[Required action] Everything in the data gets repeated exactly, except for the pictures.

(Dataset extract)

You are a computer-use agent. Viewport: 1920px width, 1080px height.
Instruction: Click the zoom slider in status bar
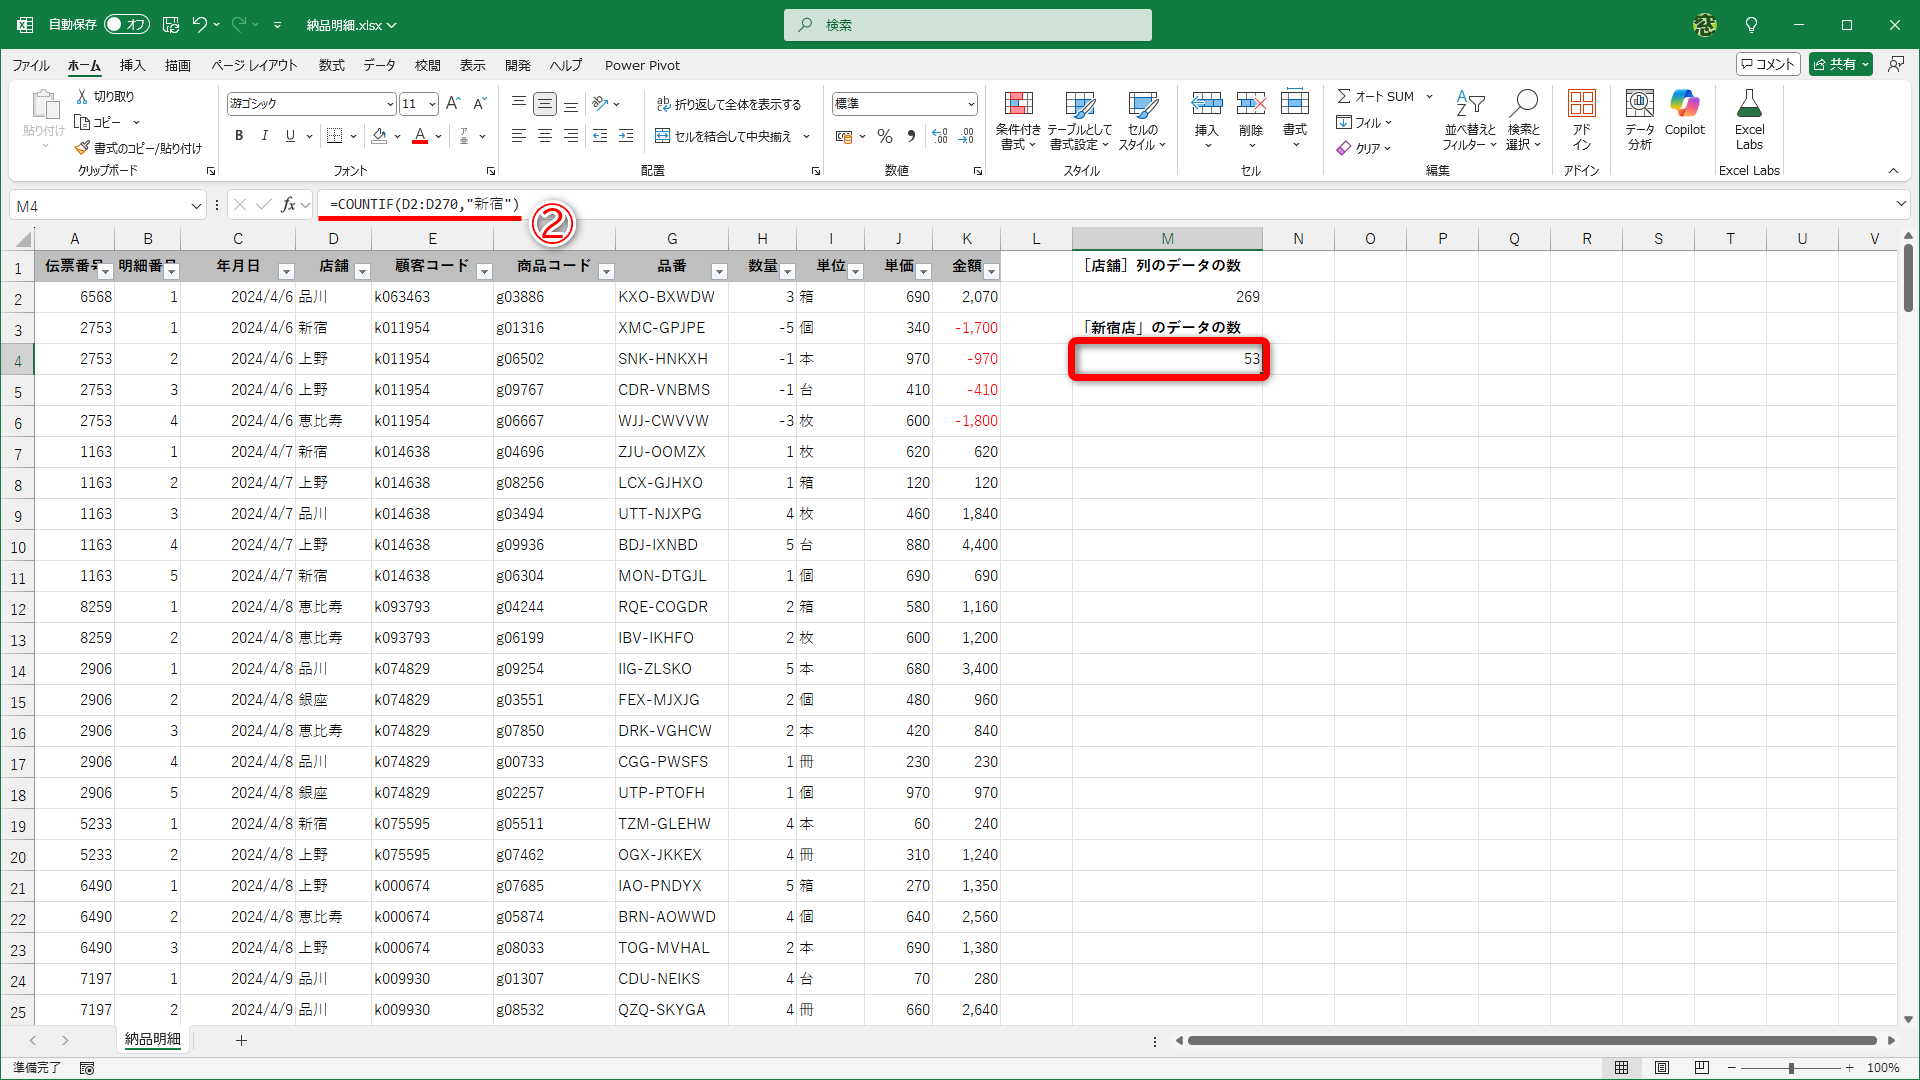(x=1790, y=1068)
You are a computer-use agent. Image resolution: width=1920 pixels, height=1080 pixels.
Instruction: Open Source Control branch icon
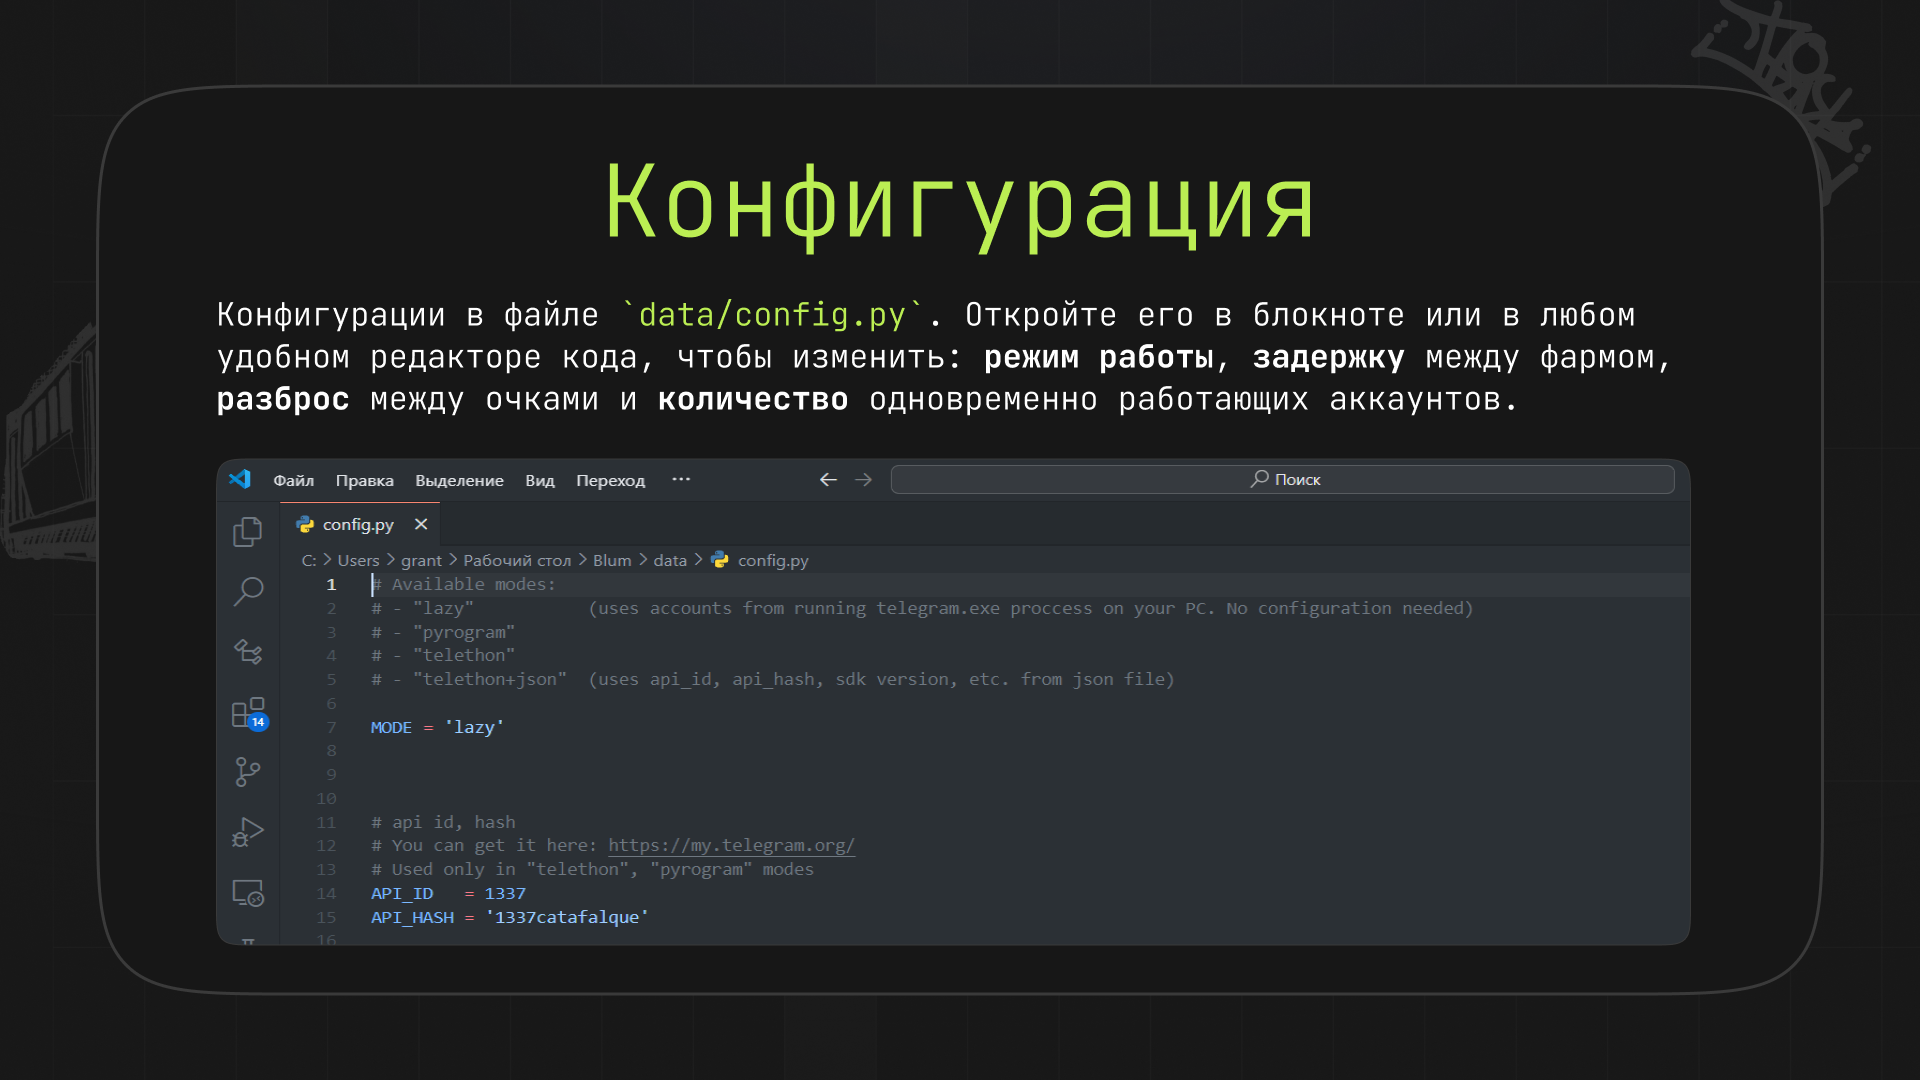[x=247, y=771]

(End Dataset extract)

[Result of the exercise]
You are a computer-use agent. Viewport: 1920px width, 1080px height.
Instruction: Click the zoom slider in status bar
(x=1790, y=1068)
You are a computer-use agent. Image resolution: width=1920 pixels, height=1080 pixels.
Instruction: Open Source Control branch icon
[x=247, y=771]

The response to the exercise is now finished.